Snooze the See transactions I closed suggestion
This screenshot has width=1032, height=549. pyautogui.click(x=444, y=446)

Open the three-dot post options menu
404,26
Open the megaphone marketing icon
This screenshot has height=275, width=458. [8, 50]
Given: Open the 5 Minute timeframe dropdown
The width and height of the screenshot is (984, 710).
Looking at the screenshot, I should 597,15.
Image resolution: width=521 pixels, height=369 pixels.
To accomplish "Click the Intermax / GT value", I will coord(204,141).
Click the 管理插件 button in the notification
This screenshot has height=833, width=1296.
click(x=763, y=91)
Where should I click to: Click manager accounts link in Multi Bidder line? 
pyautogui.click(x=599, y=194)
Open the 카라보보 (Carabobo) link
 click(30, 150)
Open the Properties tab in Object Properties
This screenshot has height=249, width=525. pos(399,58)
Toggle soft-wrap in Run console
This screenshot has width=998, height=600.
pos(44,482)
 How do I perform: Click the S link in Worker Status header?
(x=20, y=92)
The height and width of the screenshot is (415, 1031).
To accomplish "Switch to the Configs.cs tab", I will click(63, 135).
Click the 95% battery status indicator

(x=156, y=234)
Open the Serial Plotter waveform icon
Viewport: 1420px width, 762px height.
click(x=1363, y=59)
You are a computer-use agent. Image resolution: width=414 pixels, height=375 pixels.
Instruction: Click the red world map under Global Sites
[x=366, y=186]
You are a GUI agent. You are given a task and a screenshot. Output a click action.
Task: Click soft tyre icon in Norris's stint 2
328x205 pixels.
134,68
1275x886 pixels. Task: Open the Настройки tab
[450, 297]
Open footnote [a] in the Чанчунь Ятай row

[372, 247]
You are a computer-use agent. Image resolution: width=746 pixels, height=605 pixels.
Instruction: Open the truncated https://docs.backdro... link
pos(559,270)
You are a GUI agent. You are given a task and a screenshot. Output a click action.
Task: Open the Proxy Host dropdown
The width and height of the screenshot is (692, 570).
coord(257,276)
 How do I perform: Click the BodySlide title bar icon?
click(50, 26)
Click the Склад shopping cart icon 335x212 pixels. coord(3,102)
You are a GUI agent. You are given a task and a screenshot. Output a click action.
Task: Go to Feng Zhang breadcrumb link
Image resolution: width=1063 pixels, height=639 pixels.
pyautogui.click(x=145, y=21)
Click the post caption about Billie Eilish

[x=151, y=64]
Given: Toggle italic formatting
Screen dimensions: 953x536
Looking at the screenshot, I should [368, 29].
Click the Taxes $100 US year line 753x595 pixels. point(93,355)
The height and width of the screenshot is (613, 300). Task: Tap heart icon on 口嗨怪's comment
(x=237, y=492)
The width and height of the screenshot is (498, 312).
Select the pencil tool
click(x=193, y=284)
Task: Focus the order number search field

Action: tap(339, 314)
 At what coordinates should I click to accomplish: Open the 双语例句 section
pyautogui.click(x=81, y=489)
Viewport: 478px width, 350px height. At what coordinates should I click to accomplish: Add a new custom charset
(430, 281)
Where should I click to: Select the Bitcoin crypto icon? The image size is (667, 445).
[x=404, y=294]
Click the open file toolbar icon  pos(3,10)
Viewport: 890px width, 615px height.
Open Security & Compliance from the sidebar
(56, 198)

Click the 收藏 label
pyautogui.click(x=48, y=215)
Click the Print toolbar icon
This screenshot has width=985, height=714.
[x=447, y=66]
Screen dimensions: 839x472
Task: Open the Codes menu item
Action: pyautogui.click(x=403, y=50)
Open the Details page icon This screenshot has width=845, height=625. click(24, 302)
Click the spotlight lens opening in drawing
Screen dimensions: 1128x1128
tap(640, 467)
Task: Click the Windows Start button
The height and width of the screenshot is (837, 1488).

####

* What is being asked *
Reproduce, character for character, everything in the material from the line containing "1275x886 pixels. Task: Open the Настройки tab" down to the line containing "Action: tap(339, 314)", including both of those lines.

* Answer to the problem *
1275x886 pixels. Task: Open the Настройки tab
[450, 297]
Open footnote [a] in the Чанчунь Ятай row

[372, 247]
You are a computer-use agent. Image resolution: width=746 pixels, height=605 pixels.
Instruction: Open the truncated https://docs.backdro... link
pos(559,270)
You are a GUI agent. You are given a task and a screenshot. Output a click action.
Task: Open the Proxy Host dropdown
The width and height of the screenshot is (692, 570).
coord(257,276)
 How do I perform: Click the BodySlide title bar icon?
click(50, 26)
Click the Склад shopping cart icon 335x212 pixels. coord(3,102)
You are a GUI agent. You are given a task and a screenshot. Output a click action.
Task: Go to Feng Zhang breadcrumb link
Image resolution: width=1063 pixels, height=639 pixels.
pyautogui.click(x=145, y=21)
Click the post caption about Billie Eilish

[x=151, y=64]
Given: Toggle italic formatting
Screen dimensions: 953x536
Looking at the screenshot, I should [368, 29].
Click the Taxes $100 US year line 753x595 pixels. point(93,355)
The height and width of the screenshot is (613, 300). Task: Tap heart icon on 口嗨怪's comment
(x=237, y=492)
The width and height of the screenshot is (498, 312).
Select the pencil tool
click(x=193, y=284)
Task: Focus the order number search field

Action: tap(339, 314)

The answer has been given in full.